How much power does America's wind industry produce every day?
To find out, we started with the U.S. Department of Energy's current estimate of the total installed wind capacity in the United States, as of 30 September 2011:
Here, we find a total of 43,635 MW of installed wind power capacity across the U.S.
Next, we borrowed the Coyote's back-of-the-envelope math to estimate how much power that installed capacity is generating from the wind, coming up with an estimate of 314,172,000 kiloWatt-hours per day.
Then, we compared the amount of energy that would have been pipelined through the U.S. if President Obama not arbitrarily rejected the Keystone XL pipeline project: 1,530,000,000 kiloWatt-hours per day.

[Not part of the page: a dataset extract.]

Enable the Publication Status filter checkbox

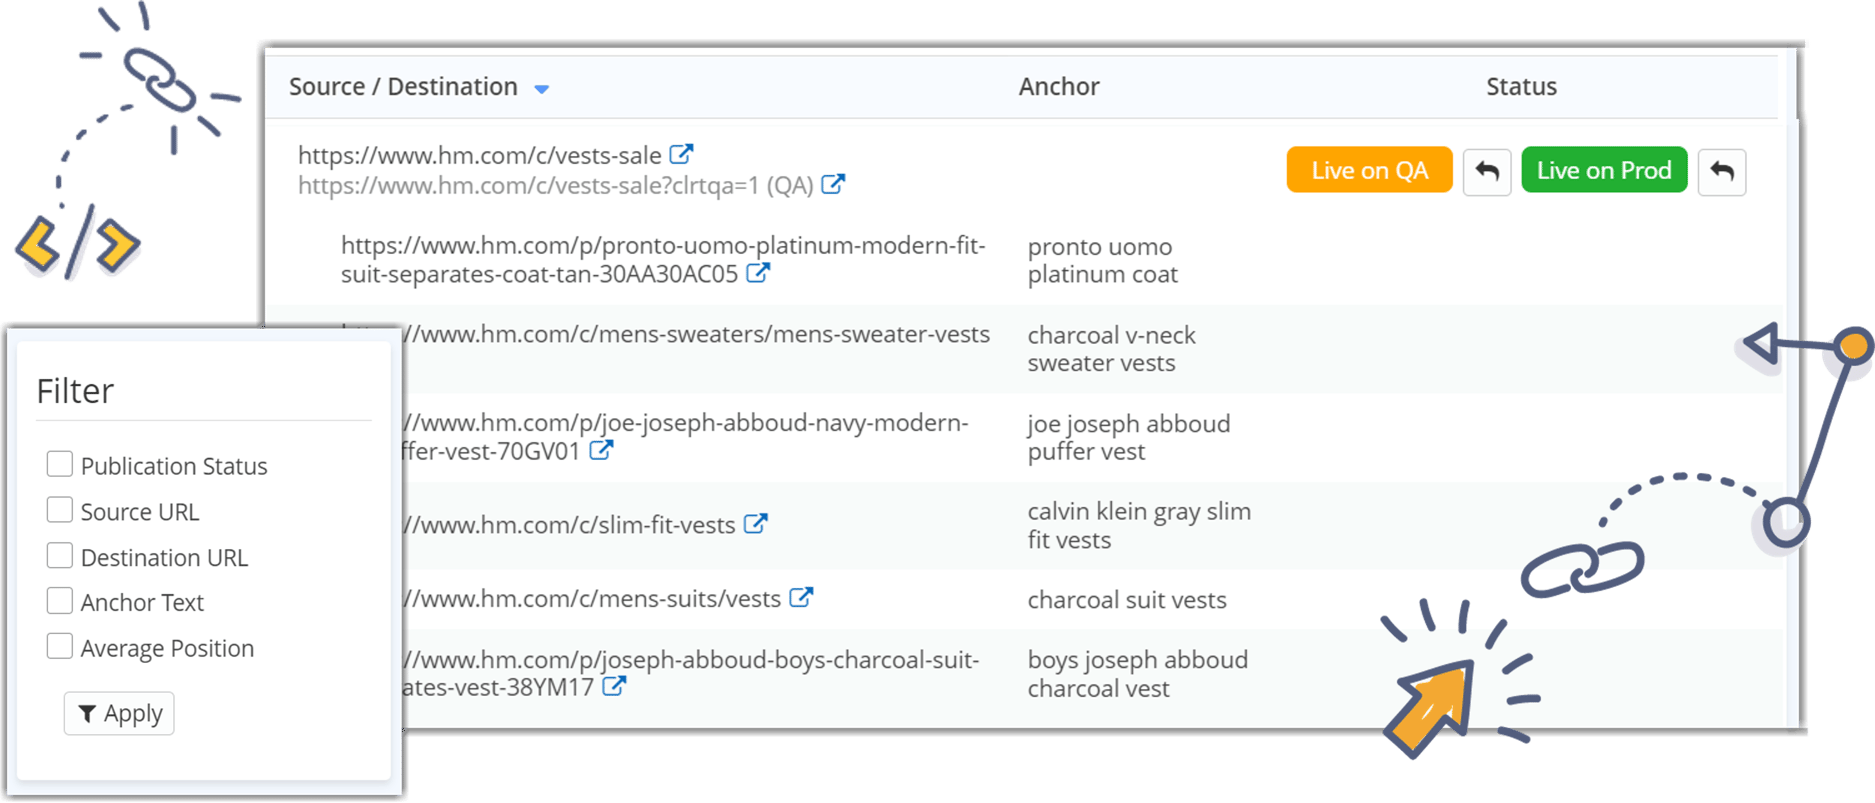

So we see that just this one pipeline project, which would add to the estimated total of 55,000 miles of crude oil trunk lines in the U.S., would outproduce the entire U.S. wind power industry in terms of actual energy production by a factor of nearly 5 to 1. And it's not like major crude oil pipelines don't already criss-cross the entire continent:
You would think with that kind of influence over the White House, that the U.S. wind industry lobby would be able to stop the expiration of the federal government's wind energy tax subsidies, which will help pay for the recently announced payroll tax cut. But apparently, they collectively couldn't generate enough support to keep that particular corporate welfare program running.